• [ACTIVITY]
Every line with the string "computer" must be copied from the entries below.

• [RECORDS SUPPLIED]

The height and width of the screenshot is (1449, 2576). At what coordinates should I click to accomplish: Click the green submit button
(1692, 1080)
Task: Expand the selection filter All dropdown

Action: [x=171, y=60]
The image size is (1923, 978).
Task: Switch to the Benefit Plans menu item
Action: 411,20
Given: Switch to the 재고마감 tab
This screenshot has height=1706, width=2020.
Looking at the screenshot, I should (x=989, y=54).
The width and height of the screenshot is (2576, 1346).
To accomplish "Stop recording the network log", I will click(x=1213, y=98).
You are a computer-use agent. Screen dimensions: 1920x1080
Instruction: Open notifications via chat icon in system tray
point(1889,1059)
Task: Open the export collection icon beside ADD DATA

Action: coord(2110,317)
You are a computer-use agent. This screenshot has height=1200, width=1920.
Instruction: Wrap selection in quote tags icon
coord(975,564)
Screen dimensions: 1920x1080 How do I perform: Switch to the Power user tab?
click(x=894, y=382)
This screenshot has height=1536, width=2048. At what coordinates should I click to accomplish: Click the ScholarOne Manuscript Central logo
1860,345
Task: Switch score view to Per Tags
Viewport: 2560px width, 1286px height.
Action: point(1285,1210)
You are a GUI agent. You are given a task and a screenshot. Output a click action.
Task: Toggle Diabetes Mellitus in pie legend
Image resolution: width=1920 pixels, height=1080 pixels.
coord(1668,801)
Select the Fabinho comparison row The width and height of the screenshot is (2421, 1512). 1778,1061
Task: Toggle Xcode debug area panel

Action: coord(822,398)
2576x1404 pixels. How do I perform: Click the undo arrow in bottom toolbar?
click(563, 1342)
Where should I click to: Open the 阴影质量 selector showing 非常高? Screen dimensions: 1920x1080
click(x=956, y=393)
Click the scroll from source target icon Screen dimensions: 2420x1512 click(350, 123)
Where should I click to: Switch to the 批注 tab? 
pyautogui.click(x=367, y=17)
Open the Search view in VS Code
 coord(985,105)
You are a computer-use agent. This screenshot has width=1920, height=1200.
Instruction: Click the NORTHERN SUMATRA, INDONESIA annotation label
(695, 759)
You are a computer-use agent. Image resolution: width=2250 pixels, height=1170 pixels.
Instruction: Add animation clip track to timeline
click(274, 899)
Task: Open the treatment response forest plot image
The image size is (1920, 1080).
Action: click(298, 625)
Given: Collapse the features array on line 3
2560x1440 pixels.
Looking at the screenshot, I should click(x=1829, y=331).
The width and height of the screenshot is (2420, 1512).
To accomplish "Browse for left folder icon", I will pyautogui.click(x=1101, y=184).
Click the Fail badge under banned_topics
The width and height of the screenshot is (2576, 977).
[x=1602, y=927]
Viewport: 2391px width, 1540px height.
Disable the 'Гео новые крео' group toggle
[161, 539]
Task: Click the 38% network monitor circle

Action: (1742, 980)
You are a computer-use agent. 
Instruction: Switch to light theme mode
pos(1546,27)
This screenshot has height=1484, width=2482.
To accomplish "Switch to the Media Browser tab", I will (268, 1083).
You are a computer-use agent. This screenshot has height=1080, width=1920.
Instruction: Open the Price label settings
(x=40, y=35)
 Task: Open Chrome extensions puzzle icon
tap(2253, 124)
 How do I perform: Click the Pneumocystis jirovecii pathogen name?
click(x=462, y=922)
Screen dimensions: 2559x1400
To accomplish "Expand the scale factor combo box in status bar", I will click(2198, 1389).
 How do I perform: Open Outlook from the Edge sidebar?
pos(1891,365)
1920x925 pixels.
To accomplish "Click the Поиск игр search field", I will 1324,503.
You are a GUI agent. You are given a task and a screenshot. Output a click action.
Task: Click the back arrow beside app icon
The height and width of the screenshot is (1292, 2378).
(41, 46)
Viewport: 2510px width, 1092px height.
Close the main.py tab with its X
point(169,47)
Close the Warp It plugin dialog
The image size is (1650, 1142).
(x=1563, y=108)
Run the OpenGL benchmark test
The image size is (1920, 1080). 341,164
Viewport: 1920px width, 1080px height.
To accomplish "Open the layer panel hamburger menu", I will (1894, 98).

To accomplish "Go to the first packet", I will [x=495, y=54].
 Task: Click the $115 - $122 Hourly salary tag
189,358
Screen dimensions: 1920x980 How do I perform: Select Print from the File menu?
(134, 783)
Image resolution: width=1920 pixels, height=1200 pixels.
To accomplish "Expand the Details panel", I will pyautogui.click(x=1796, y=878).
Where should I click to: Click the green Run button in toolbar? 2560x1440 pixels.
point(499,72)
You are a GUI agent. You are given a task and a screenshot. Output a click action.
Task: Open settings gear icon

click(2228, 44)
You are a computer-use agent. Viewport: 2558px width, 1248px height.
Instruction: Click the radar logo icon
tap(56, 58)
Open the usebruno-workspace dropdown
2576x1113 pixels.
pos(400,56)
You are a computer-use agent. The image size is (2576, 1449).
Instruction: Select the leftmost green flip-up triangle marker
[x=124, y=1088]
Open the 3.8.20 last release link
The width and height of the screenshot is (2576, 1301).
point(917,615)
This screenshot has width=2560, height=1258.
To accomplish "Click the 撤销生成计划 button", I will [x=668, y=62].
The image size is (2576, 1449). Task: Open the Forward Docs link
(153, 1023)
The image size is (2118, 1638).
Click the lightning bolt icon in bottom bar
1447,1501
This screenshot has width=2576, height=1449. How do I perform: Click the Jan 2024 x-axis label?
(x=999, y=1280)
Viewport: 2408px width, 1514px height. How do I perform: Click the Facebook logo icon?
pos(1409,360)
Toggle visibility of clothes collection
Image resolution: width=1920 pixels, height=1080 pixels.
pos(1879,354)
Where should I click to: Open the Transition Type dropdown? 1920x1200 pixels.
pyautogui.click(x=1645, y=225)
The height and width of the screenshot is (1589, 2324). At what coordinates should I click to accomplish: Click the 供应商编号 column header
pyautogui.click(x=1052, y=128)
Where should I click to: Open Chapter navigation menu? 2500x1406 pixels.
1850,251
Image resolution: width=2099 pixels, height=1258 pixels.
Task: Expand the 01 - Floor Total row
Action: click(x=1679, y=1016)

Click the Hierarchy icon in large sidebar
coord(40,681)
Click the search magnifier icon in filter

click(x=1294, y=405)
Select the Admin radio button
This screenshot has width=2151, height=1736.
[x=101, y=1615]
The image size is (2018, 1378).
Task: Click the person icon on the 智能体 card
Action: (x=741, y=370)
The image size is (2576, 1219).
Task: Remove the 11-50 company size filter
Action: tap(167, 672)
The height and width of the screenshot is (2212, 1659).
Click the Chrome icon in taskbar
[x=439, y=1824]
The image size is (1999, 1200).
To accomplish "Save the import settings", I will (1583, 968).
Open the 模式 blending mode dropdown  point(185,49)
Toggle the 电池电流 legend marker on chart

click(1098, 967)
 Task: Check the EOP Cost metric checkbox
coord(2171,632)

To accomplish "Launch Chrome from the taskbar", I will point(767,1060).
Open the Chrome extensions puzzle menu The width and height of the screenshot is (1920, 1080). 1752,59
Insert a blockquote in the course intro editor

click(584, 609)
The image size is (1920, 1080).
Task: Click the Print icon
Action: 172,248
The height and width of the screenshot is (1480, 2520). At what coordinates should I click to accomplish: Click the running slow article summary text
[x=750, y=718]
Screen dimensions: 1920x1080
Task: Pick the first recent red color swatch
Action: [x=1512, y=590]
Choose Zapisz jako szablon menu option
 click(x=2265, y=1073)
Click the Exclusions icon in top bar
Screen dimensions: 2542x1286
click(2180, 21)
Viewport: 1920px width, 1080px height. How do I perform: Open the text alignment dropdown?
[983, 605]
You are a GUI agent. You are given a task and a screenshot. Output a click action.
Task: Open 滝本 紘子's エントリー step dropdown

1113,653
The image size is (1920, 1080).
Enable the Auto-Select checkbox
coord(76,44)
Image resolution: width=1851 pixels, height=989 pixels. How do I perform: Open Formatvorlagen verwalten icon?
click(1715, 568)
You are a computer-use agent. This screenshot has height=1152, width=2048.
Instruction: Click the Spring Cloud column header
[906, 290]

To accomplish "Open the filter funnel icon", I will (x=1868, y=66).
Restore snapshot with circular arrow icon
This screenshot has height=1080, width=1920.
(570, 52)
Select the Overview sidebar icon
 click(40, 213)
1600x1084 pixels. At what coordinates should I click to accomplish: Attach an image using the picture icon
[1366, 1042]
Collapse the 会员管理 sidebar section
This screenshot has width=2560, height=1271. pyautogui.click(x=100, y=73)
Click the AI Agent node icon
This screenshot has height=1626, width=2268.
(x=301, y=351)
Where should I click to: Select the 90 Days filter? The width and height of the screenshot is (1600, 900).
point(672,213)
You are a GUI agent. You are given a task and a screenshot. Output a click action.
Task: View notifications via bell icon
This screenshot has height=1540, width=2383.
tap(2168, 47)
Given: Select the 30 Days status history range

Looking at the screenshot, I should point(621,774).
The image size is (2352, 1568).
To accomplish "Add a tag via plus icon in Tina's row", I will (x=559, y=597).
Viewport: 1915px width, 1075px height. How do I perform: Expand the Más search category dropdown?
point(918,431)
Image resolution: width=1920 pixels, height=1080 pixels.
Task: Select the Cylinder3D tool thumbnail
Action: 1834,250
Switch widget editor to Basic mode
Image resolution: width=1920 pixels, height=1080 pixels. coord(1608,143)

• [TASK RESULT]
You are a computer-use agent. Screen dimensions: 1920x1080
You are a computer-use agent. This screenshot has height=1200, width=1920.
You are a computer-use agent. This screenshot has width=1920, height=1200.
You are a computer-use agent. Image resolution: width=2250 pixels, height=1170 pixels.
You are a computer-use agent. 
You are a computer-use agent. This screenshot has height=1080, width=1920.
You are a computer-use agent. Viewport: 2558px width, 1248px height.
You are a computer-use agent. The image size is (2576, 1449).
You are a computer-use agent. This screenshot has height=1152, width=2048.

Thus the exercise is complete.